Falaremos da exceção do princípio da irrenunciabilidade do direito a férias assente na conversão de dias de faltas não remuneradas (Justificadas e injustificadas) por dias de férias com particular relevância no caso das faltas injustificadas que resultam da violação do dever de pontualidade.

A renúncia não tem qualquer implicação a remuneração. O trabalhador aufere a retribuição pelos dias de férias não gozados, subsídio e a retribuição do trabalho prestado nesses dias.4 

A lei admite que o trabalhador que falte ao trabalho e que não pretenda perder a retribuição dos dias de falta possa converter esses dias de ausência em dias de férias.

Faz-se aqui uma pequena observação no que reporta a necessidade ou não de autorização por parte do empregador. A lei utiliza a expressão “ mediante declaração expressa do trabalhador” o que significa que, cabe ao trabalhador a iniciativa de informar da vontade de renunciar aos dias de férias. Apesar de ser bastante frequente o entendimento por parte do empregador no sentido de que se trata de um pedido formulado pelo trabalhador sujeito a autorização deste é conveniente frisar que se trata de uma interpretação errada da redação original do CT/2009. Hoje, com a nova redação, não há margem para dúvida. O empregador não pode opor-se a declaração de vontade para efeitos da substituição da perda de retribuição por motivo de falta, ou seja, não carece de autorização, e incorre em contraordenação grave caso negue a pretensão do trabalhador.5

 

Entende-se que a conversão de dias de faltas justificadas em dias de férias é um processo linear, ou seja, não se traduz em problemas para a esfera jurídica do trabalhador. O mesmo não pode dizer-se quando se trate de faltas injustificadas resultantes da violação do dever de pontualidade cujo registo é efetuado por sistema automático.

No concerne ao regime de faltas e com interesse para o tema, sempre que o trabalhador se ausente por períodos inferiores ao período normal de trabalho diário, os respetivos tempos são adicionados para determinação da falta, ou seja, obtém-se um dia de falta pelo somatório do tempo de ausência pelos diversos dias em que o trabalhador estaria obrigado a estar no seu posto de trabalho. O dia de falta corresponde ao período normal diário de trabalho. 6

O incumprimento do horário de trabalho implica duas consequências:

- Subtração da remuneração dos dias em falta;

- Responsabilidade disciplinar no caso da não justificação da ausência

No que concerne à responsabilidade disciplinar e sem abordar os vários elementos do tipo que preenchem os pressupostos da responsabilidade disciplinar dir-se-á que viola o dever de pontualidade o trabalhador que não observe o horário acordado com o empregador. O trabalhador comparece ao local de trabalho ainda que não observe a hora de início e /ou termo da jornada diária de trabalho.

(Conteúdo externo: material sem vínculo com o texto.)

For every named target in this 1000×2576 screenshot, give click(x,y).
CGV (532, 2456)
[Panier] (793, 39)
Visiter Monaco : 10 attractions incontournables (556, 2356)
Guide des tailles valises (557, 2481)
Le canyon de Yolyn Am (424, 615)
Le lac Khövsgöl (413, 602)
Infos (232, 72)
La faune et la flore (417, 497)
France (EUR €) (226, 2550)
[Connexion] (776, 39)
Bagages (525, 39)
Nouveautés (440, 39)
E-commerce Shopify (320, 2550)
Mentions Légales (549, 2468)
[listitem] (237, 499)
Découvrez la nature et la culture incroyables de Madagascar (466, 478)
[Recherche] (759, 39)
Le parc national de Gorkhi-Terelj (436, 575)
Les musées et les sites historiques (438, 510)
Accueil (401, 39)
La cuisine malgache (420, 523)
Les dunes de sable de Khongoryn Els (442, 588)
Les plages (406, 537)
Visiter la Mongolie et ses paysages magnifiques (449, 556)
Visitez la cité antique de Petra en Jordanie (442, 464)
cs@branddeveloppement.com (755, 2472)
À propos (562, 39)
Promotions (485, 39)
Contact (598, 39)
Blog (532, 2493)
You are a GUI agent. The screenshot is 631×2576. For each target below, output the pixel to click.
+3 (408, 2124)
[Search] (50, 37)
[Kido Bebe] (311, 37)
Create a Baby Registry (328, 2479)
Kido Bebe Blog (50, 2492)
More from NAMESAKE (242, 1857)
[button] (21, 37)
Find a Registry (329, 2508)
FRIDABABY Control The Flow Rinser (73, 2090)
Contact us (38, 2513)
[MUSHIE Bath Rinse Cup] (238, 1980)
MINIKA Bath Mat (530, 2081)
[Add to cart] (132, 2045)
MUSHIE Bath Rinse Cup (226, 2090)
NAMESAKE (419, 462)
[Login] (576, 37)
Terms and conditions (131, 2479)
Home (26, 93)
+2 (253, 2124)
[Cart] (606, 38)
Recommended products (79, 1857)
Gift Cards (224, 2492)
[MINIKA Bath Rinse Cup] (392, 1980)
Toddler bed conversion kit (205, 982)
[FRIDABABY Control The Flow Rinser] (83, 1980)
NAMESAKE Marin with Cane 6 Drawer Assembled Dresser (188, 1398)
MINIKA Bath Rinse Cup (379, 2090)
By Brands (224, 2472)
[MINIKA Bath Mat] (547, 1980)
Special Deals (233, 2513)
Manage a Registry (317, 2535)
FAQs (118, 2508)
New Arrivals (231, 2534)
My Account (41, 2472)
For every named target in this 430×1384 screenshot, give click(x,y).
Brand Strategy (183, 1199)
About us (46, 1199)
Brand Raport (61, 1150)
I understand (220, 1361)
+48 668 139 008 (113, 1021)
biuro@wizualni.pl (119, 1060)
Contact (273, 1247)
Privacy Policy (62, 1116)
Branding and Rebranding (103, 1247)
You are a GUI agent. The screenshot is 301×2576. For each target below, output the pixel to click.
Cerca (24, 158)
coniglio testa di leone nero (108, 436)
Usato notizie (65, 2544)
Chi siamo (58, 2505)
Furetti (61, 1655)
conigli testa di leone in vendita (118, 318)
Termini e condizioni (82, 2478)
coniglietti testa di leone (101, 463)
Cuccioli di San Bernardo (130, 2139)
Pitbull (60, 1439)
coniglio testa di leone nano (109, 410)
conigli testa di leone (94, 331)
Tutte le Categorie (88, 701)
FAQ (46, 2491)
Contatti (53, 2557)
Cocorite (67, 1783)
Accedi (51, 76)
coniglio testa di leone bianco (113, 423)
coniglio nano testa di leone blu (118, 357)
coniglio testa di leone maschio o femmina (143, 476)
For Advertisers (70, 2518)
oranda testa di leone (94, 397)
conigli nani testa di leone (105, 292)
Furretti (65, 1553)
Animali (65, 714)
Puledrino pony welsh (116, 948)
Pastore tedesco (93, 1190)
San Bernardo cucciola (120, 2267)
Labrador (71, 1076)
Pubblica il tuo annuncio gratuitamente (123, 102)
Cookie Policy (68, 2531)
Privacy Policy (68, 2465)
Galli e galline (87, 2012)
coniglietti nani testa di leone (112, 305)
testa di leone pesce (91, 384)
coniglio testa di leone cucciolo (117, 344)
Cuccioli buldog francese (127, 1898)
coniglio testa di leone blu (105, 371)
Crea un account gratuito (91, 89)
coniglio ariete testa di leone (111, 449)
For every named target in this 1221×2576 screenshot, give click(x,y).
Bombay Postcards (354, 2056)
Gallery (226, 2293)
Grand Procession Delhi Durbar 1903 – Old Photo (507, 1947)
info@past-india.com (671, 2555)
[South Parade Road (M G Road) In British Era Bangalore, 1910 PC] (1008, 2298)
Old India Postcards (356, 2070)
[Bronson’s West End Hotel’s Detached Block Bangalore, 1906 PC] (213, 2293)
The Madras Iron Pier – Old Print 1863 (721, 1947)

Como bem reflete a definição de falta de pontualidade a questão está diretamente relacionada com a noção de “tempo de trabalho”,7 período normal de trabalho, 8 horário de trabalho 9 e o registo de tempos de trabalho em locais acessíveis para que permita a sua consulta imediata10 exigindo a lei ao empregador a manutenção desses registos pelo período de cinco anos, onde se destaca a declaração de substituição de dias de faltas não remuneradas por dias de férias. 11

Há que reconhecer a associação do dever de pontualidade a existência de horários e mapas de horários de trabalho.

Por isso, o registo automático de assiduidade não dispensa a empresa do cumprimento das exigências impostas na lei ou IRC.

Afirma-se que, o controlo da assiduidade e pontualidade automático sem estar sustentado por um Regulamento Interno, não é por si só, suficiente para que se conclua que se está perante uma realidade devidamente regulada nos termos da lei e que qualquer irregularidade na pontualidade seja qualificada como injustificada e em consequência de isso ser o trabalhador privado da respetiva remuneração.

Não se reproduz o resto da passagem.